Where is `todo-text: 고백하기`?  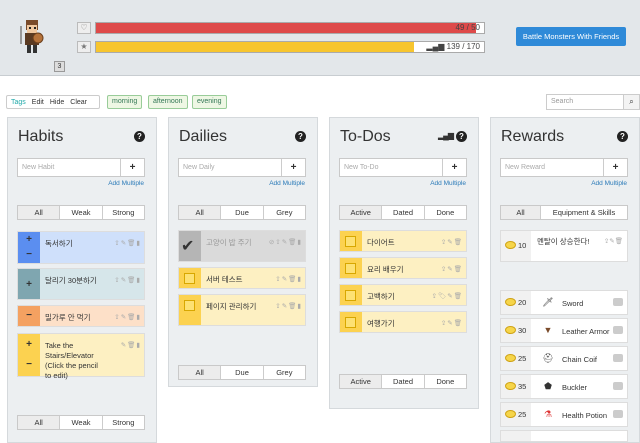 todo-text: 고백하기 is located at coordinates (381, 296).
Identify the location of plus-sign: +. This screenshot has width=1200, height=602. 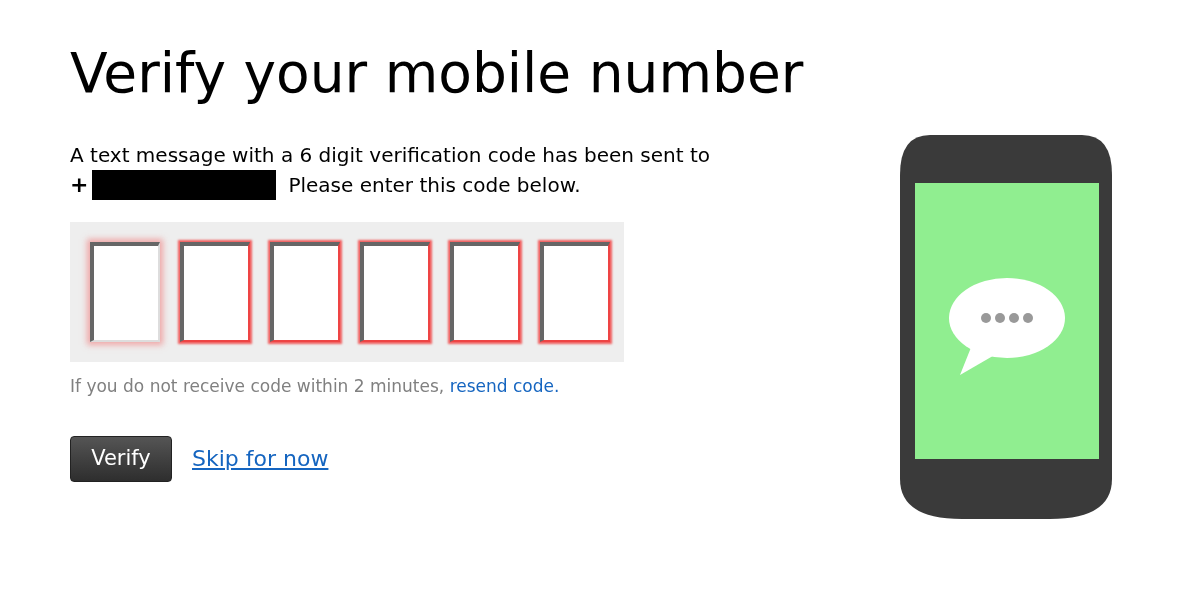
(80, 185).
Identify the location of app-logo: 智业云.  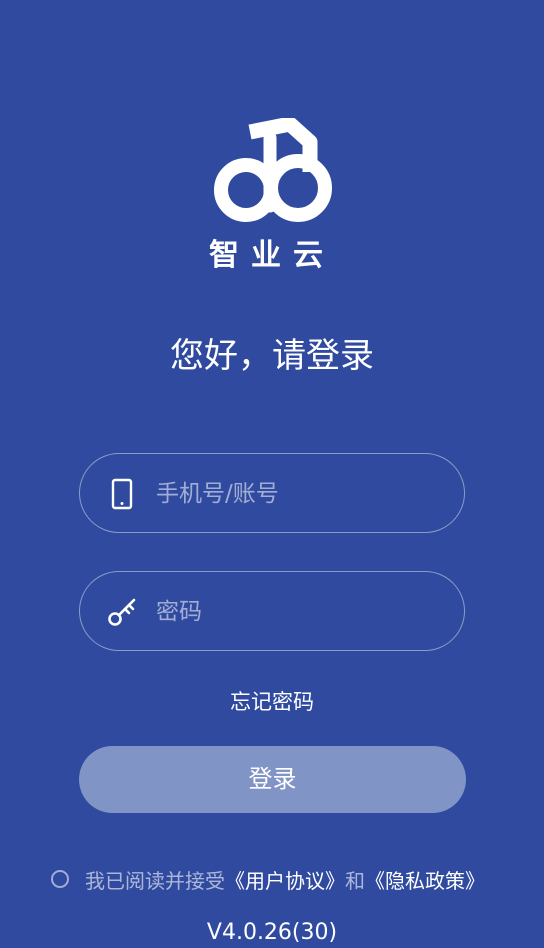
(272, 196).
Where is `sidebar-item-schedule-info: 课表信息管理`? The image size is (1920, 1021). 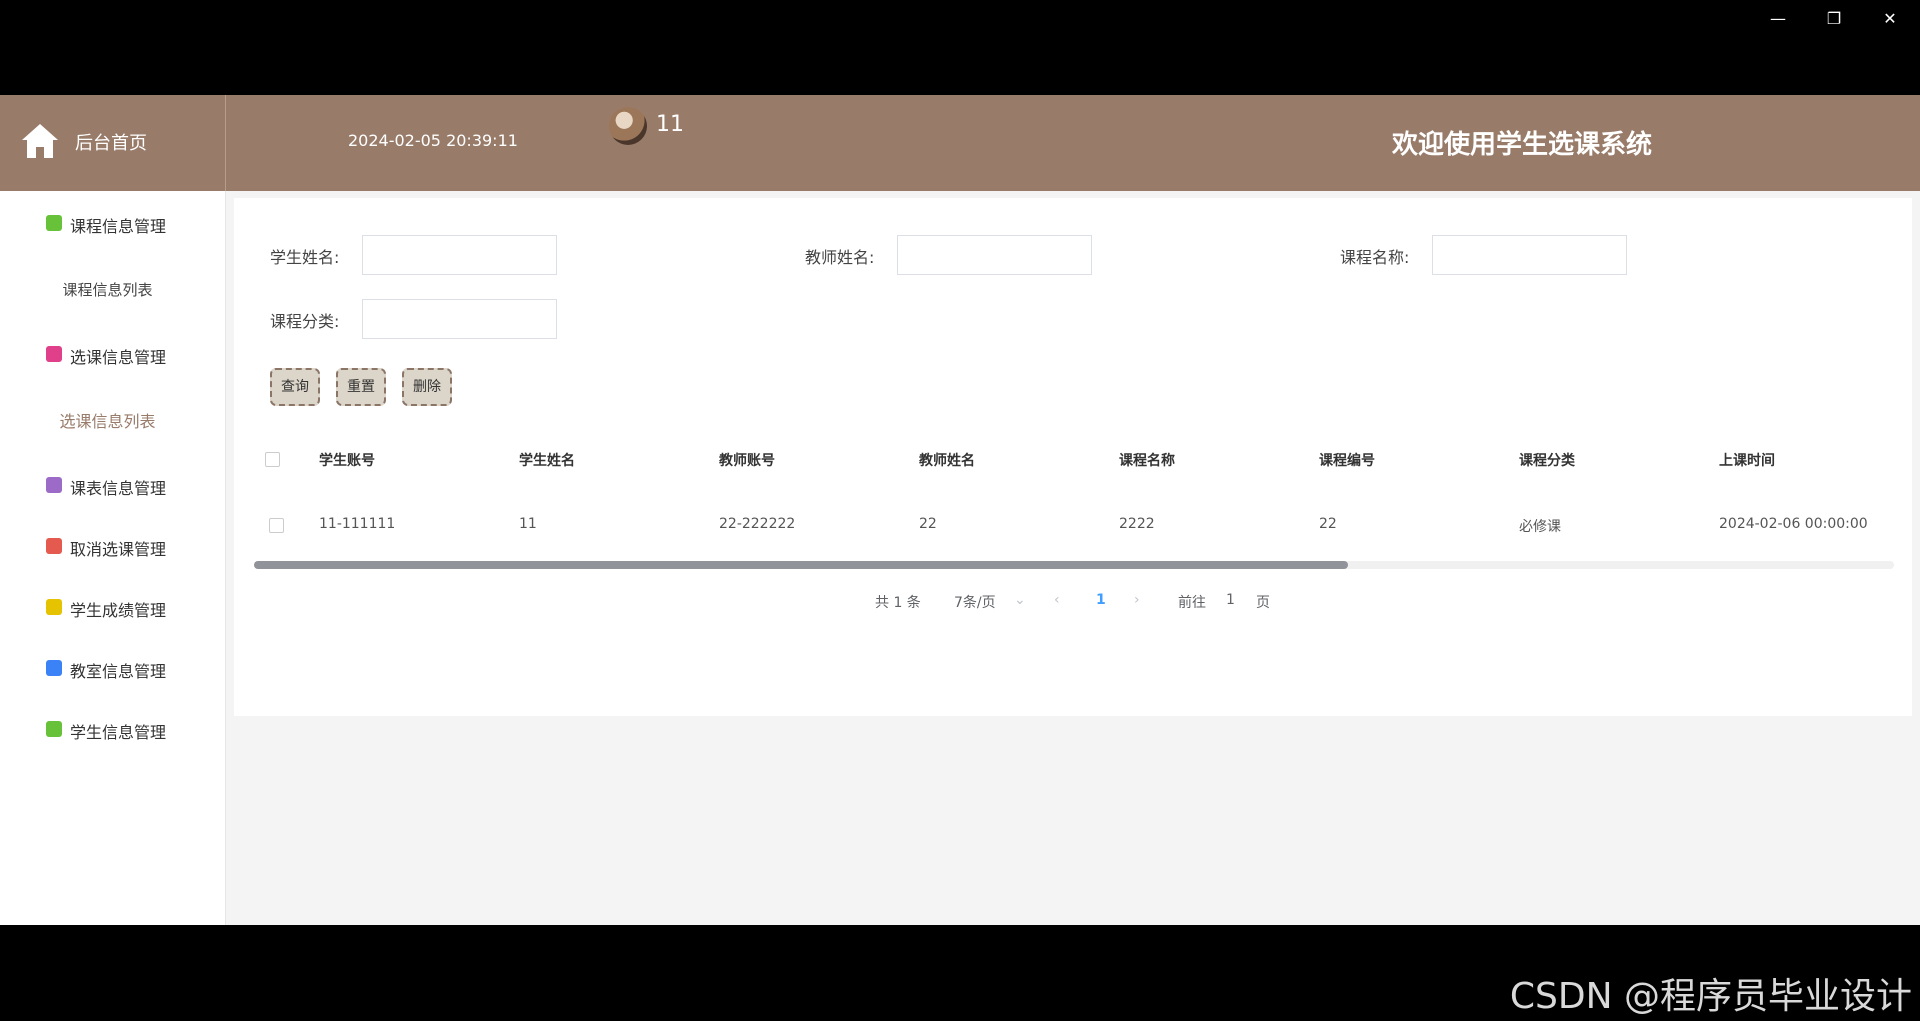
sidebar-item-schedule-info: 课表信息管理 is located at coordinates (112, 485).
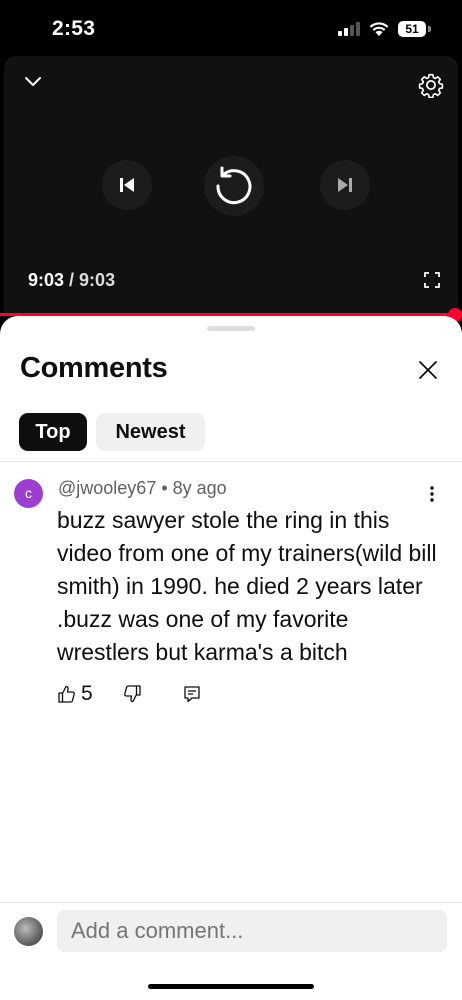 This screenshot has height=1000, width=462. I want to click on skip-previous-icon, so click(127, 185).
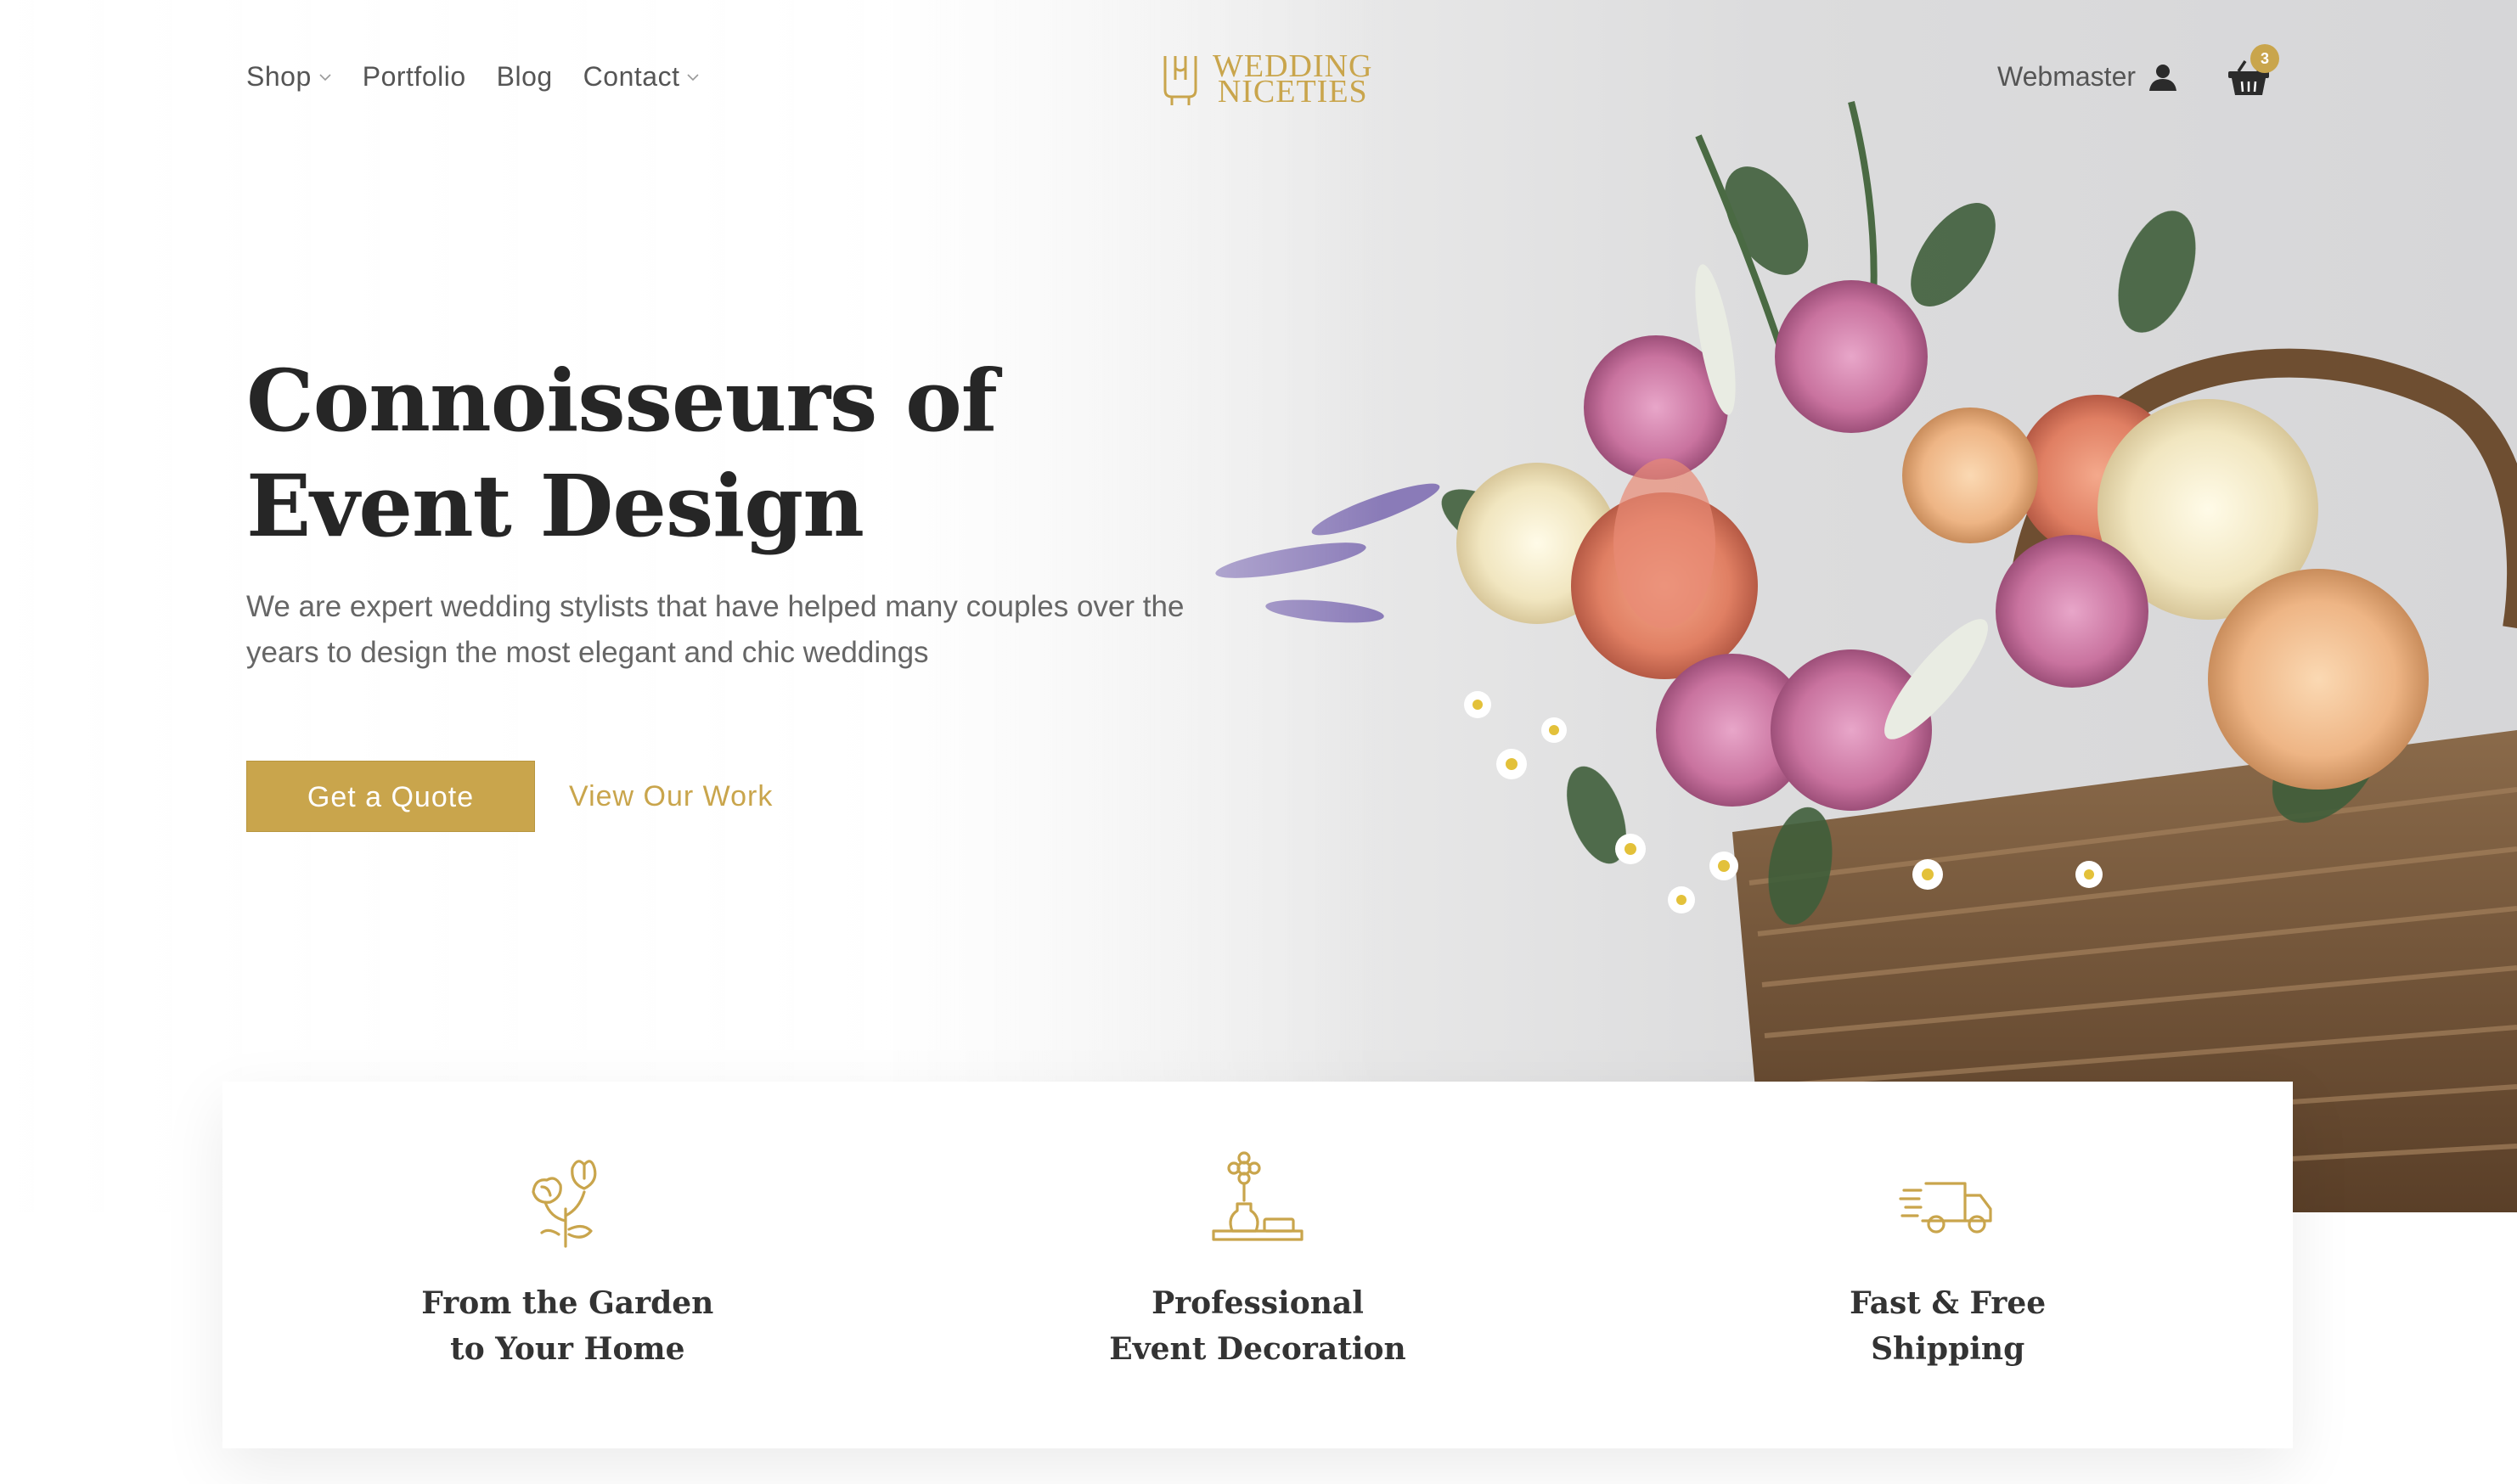 The width and height of the screenshot is (2517, 1484). What do you see at coordinates (671, 796) in the screenshot?
I see `view-work-link: View Our Work` at bounding box center [671, 796].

- _WORK INSTRUCTIONS_: Rewrite the records as a numbered list, starting at the line that contains "Identify the location of app-logo: 智业云." and ending at the last line of the records, with any blank lines dropped. Leave the pictures out of the answer.

- _RESULT FOR THIS TASK_:
1. Identify the location of app-logo: 智业云.  
2. (272, 196).
3. Where is `sidebar-item-schedule-info: 课表信息管理`? The image size is (1920, 1021). 
4. sidebar-item-schedule-info: 课表信息管理 is located at coordinates (112, 485).
5.  This screenshot has height=1000, width=462. I want to click on skip-previous-icon, so click(127, 185).
6.  The width and height of the screenshot is (2517, 1484). What do you see at coordinates (671, 796) in the screenshot?
7. I see `view-work-link: View Our Work` at bounding box center [671, 796].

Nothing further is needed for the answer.